From the results, it can be clearly seen that the winning rate of the team that killed the Baron is over 80%, while the winning rate of the team that lost the Baron is only 18.5% (the data set only contains blue data, so there is no case of two teams in the same game). Through this analysis we can prove the importance of barons to win. It seems that our experience is correct.

Now let's analyze the impact of KDA (kills, deaths, assets) on the game results. We use the formula of hero league's official selection of MVP in the game: KDA=(K+A)/D*3 to see if the higher the KDA, the more likely the team is to win.

#Calculate the KDA of each game first
for k,d,a in zip(lol_result['kills'],lol_result['deaths'],lol_result['assists']):
    if d == 0:
#Integrate KDA into data set
#Let's see how KDA is distributed

From the descriptive statistics, we can see that the average value of KDA is about 9.35, and the standard deviation is as high as 8.19. In addition, the minimum value and the maximum value also deviate from the average value very much, so I abandoned the idea of using the average value to represent the KDA level, and turned to using the box graph to visualize the relationship between KDA and game winning rate.

#Use box and line chart to visualize the relationship between team KDA data and winning or losing

plt.title('KDA distribution for win and lose teams')

From this result, we can see that KDA is also one of the most dominant factors reflecting the game winning and losing. The upper limit of KDA of the negative side only reaches the lower quartile of KDA of the winning side, and the difference between the average value of KDA of the winning side and the negative side is very large. It will be easier to understand this result by combining our game experience. The higher the KDA team's economy and experience will lead the other team more, and the economy and experience will be converted into skills and equipment. The final direct result is that the higher the KDA team's overall damage will be higher and the overall defense will be better.


Next let's look at the impact of vision on the results of the game. In the high-level game, both teams will pay special attention to the layout of vision. Losing the vision of a key position may directly lead to teammates being killed and the other team will roll snowballs. If the field of vision is not good, teammates will frequently send this signal:

We use a custom number of effective fields of view (number of fields placed - number of fields excluded) to evaluate the field of view level of each team. The related fields in the original dataset are: wardsPlaced and wardsLost, which respectively represent the number of placed and lost fields.

#Calculate the number of effective views and integrate them into the data set
effective_wards=[i-j for i,j in zip(lol_result['wardsPlaced'],lol_result['wardsLost'])]
#Again, let's look at the distribution of the effective field of vision

The distribution of data is similar to that of KDA. We also use box plot to visualize the relationship between the number of effective views and the game winning rate.

#Use box and line chart to visualize the relationship between the number of effective field of vision and the outcome of a team

plt.ylabel('Effective wards')
plt.title('Effective wards distribution for win and lose teams')

The effective field of vision of the losing team is slightly lower than that of the winning team at all levels. This result shows that although the field of vision is very important, the factor of platinum segment cannot determine the success or failure of the game.


In the previous version, the attribute stack of the same yuan Sulong will bring a fairly objective buff bonus in the later part of the game. Let's see what impact a team will have on the game result if they kill or lose the same element dragon twice or more.
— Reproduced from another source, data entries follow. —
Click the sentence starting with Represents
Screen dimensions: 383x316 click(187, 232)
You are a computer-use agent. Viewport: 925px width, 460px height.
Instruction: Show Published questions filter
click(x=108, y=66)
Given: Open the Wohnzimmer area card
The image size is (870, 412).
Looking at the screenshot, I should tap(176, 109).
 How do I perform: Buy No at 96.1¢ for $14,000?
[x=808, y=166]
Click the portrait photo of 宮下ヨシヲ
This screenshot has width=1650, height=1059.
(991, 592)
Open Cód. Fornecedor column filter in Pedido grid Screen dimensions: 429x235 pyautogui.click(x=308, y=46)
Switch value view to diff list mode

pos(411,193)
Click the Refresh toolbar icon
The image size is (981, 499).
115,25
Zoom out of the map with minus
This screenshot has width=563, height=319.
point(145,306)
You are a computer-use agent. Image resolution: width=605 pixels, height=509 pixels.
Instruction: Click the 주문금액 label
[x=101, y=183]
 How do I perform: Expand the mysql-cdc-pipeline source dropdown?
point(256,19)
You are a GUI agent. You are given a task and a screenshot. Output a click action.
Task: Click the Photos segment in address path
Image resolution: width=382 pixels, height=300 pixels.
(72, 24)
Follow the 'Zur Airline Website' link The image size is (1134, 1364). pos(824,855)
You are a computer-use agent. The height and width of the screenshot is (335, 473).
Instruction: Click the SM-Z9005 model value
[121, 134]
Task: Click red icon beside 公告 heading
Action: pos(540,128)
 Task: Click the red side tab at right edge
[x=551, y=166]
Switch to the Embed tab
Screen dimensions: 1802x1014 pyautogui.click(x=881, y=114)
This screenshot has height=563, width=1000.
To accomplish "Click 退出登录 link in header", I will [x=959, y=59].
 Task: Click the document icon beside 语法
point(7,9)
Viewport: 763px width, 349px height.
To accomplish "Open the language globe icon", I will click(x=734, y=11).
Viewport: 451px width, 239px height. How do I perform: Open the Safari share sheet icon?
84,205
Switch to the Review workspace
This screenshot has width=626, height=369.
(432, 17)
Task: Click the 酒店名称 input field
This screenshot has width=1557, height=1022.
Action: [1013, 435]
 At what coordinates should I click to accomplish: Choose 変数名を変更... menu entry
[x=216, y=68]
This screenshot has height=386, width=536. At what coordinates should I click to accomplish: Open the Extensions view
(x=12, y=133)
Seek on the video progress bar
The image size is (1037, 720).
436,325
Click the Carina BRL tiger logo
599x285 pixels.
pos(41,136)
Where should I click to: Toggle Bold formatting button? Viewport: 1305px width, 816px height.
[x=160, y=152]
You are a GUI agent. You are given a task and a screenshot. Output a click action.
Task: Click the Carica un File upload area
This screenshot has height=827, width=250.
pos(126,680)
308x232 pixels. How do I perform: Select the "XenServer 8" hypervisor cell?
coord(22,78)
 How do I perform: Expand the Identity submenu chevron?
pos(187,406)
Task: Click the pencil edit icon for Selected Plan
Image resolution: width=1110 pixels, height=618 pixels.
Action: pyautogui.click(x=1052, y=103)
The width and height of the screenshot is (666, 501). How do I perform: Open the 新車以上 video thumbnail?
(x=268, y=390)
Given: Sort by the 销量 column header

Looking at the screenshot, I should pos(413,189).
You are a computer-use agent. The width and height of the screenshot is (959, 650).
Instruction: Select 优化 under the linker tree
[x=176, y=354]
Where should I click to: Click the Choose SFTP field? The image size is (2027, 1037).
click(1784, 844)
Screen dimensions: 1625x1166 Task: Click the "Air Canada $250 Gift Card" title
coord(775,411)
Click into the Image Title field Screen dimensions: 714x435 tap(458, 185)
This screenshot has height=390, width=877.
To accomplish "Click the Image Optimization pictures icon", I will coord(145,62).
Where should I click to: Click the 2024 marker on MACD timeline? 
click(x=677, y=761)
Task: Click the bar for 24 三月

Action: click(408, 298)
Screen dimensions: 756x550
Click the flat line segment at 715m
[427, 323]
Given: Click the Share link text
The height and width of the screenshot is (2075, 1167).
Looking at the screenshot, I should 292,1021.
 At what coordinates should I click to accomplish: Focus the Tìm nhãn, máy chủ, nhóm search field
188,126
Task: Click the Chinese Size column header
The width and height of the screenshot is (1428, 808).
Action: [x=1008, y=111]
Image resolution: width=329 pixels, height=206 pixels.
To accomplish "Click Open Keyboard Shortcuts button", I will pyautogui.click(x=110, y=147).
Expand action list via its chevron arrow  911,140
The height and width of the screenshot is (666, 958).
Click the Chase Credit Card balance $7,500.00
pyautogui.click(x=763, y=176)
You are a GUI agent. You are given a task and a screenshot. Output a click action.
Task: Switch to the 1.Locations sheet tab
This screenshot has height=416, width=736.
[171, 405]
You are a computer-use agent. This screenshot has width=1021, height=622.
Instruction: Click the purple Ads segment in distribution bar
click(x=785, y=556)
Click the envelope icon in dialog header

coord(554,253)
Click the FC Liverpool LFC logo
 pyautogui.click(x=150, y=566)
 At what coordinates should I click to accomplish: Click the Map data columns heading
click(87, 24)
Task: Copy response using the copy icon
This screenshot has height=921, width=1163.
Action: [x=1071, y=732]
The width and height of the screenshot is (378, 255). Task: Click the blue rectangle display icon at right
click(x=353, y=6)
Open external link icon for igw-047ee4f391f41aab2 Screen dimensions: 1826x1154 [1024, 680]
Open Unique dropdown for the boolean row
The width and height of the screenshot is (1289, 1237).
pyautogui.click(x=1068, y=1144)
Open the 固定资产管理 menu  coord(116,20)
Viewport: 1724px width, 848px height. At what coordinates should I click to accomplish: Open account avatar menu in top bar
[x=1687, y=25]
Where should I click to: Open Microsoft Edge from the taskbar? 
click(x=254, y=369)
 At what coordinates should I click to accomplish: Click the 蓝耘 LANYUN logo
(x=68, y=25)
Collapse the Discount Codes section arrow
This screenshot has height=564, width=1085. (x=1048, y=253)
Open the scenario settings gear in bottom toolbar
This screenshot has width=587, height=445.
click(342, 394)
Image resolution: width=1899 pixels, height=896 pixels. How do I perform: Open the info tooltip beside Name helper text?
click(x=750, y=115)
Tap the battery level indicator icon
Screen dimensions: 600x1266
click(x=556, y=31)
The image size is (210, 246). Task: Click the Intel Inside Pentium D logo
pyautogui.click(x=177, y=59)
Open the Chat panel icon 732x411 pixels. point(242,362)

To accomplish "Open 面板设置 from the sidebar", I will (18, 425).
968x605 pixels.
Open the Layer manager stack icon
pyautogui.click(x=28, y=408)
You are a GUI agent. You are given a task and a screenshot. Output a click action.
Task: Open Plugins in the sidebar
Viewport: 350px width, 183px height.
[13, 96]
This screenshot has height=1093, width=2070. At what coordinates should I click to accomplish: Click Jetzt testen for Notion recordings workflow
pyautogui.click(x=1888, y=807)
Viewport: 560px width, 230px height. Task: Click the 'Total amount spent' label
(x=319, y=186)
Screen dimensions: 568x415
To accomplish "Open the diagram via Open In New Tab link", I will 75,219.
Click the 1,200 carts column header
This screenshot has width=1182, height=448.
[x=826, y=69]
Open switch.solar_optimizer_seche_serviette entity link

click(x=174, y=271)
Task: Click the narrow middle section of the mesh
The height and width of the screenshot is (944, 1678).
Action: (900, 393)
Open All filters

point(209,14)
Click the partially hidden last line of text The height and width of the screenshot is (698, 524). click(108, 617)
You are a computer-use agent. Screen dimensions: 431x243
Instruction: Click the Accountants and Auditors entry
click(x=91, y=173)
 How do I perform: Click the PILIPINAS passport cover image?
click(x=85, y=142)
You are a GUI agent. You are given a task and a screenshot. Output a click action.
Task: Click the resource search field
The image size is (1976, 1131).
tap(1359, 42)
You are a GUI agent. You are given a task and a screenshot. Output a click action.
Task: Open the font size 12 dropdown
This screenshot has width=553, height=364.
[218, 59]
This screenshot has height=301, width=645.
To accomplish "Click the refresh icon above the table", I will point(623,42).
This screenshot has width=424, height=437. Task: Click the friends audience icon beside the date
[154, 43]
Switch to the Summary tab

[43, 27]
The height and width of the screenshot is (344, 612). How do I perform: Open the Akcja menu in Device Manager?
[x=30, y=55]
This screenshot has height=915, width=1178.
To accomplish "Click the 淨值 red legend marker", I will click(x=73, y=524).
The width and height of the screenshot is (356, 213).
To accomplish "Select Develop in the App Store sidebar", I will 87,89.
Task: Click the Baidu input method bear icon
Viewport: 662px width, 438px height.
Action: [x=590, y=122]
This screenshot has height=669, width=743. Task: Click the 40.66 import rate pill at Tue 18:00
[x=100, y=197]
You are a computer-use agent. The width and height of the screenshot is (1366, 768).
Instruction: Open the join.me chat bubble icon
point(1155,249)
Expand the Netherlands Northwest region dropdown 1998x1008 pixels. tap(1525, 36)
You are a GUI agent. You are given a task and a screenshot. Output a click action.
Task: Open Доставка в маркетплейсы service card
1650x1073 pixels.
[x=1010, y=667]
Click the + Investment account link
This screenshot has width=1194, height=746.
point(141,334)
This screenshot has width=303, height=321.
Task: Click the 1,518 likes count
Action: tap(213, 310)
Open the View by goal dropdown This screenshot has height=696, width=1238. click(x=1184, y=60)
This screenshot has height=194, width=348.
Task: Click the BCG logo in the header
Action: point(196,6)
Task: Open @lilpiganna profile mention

The related fields in the original dataset are: killedfiredrake, killedwaterdrake, killedairdrake, killedearthdrake, lostfiredrake, lostvaterdrake, lostairdrake, losteearthdrake, which respectively represent killing or losing an element dragon. The data value is integer (0, 1, 2,...), because some teams may kill or lose the same element dragon more than once.

#Let's mark the game of killing and losing two or more Dragons of the same element
for i in range(lol_result.shape[0]):
    for col in killed_cols:
        if lol_result.loc[i,col] >=2 :
    if flag == 1:

for i in range(lol_result.shape[0]):
    for col in lost_cols:
        if lol_result.loc[i,col] >=2 :
    if flag == 1:

#Integrating tags into a dataset

#First, let's see how many games can get more than two dragons of the same element

#Using pie visualization
labels=('Same Team Killed Same Drake','No Team Killed Same Drake')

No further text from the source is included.